--- Task directions ---
Each entry below is to be transcribed exactly.

--- Pixel coordinate grounding data ---
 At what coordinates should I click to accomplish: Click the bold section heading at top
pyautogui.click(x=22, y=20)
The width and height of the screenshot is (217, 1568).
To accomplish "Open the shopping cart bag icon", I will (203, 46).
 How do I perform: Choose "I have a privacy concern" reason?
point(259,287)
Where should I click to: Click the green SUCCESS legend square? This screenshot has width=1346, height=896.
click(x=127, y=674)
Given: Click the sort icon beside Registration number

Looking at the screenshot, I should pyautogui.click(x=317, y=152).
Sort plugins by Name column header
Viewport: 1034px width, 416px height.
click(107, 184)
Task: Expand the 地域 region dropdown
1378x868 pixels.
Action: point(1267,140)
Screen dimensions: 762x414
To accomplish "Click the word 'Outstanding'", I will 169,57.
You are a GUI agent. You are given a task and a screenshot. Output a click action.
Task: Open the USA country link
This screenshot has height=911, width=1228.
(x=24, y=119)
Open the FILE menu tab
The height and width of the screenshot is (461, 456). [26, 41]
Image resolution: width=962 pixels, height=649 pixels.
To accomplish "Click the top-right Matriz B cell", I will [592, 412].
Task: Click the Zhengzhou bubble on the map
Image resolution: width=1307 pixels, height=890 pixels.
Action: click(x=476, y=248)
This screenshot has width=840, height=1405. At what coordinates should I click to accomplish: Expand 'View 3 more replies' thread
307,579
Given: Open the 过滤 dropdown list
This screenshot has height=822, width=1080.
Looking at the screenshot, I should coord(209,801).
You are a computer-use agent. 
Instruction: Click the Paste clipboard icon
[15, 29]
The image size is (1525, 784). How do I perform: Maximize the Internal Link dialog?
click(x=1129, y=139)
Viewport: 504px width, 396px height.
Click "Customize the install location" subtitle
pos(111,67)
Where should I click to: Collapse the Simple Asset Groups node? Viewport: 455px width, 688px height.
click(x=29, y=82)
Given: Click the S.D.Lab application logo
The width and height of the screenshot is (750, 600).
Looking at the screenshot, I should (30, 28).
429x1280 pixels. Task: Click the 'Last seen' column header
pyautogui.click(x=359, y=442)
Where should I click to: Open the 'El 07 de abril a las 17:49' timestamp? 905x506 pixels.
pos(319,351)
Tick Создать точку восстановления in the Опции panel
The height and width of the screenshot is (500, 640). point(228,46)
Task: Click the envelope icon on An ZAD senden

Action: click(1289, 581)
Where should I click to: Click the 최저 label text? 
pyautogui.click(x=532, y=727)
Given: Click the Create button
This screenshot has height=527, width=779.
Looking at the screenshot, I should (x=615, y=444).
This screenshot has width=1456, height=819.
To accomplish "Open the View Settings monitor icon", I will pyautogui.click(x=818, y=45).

--- Answer to this problem ---
 At what coordinates should I click to accomplish: Click the bold section heading at top
pyautogui.click(x=22, y=20)
The width and height of the screenshot is (217, 1568).
To accomplish "Open the shopping cart bag icon", I will (203, 46).
 How do I perform: Choose "I have a privacy concern" reason?
point(259,287)
Where should I click to: Click the green SUCCESS legend square? This screenshot has width=1346, height=896.
click(x=127, y=674)
Given: Click the sort icon beside Registration number

Looking at the screenshot, I should pyautogui.click(x=317, y=152).
Sort plugins by Name column header
Viewport: 1034px width, 416px height.
click(107, 184)
Task: Expand the 地域 region dropdown
1378x868 pixels.
Action: point(1267,140)
Screen dimensions: 762x414
To accomplish "Click the word 'Outstanding'", I will 169,57.
You are a GUI agent. You are given a task and a screenshot. Output a click action.
Task: Open the USA country link
This screenshot has height=911, width=1228.
(x=24, y=119)
Open the FILE menu tab
The height and width of the screenshot is (461, 456). [26, 41]
Image resolution: width=962 pixels, height=649 pixels.
To accomplish "Click the top-right Matriz B cell", I will [592, 412].
Task: Click the Zhengzhou bubble on the map
Image resolution: width=1307 pixels, height=890 pixels.
Action: click(x=476, y=248)
This screenshot has width=840, height=1405. At what coordinates should I click to accomplish: Expand 'View 3 more replies' thread
307,579
Given: Open the 过滤 dropdown list
This screenshot has height=822, width=1080.
Looking at the screenshot, I should coord(209,801).
You are a computer-use agent. 
Instruction: Click the Paste clipboard icon
[15, 29]
The image size is (1525, 784). How do I perform: Maximize the Internal Link dialog?
click(x=1129, y=139)
Viewport: 504px width, 396px height.
Click "Customize the install location" subtitle
pos(111,67)
Where should I click to: Collapse the Simple Asset Groups node? Viewport: 455px width, 688px height.
click(x=29, y=82)
Given: Click the S.D.Lab application logo
The width and height of the screenshot is (750, 600).
Looking at the screenshot, I should (30, 28).
429x1280 pixels. Task: Click the 'Last seen' column header
pyautogui.click(x=359, y=442)
Where should I click to: Open the 'El 07 de abril a las 17:49' timestamp? 905x506 pixels.
pos(319,351)
Tick Создать точку восстановления in the Опции panel
The height and width of the screenshot is (500, 640). point(228,46)
Task: Click the envelope icon on An ZAD senden

Action: click(1289, 581)
Where should I click to: Click the 최저 label text? 
pyautogui.click(x=532, y=727)
Given: Click the Create button
This screenshot has height=527, width=779.
Looking at the screenshot, I should (x=615, y=444).
This screenshot has width=1456, height=819.
To accomplish "Open the View Settings monitor icon", I will pyautogui.click(x=818, y=45).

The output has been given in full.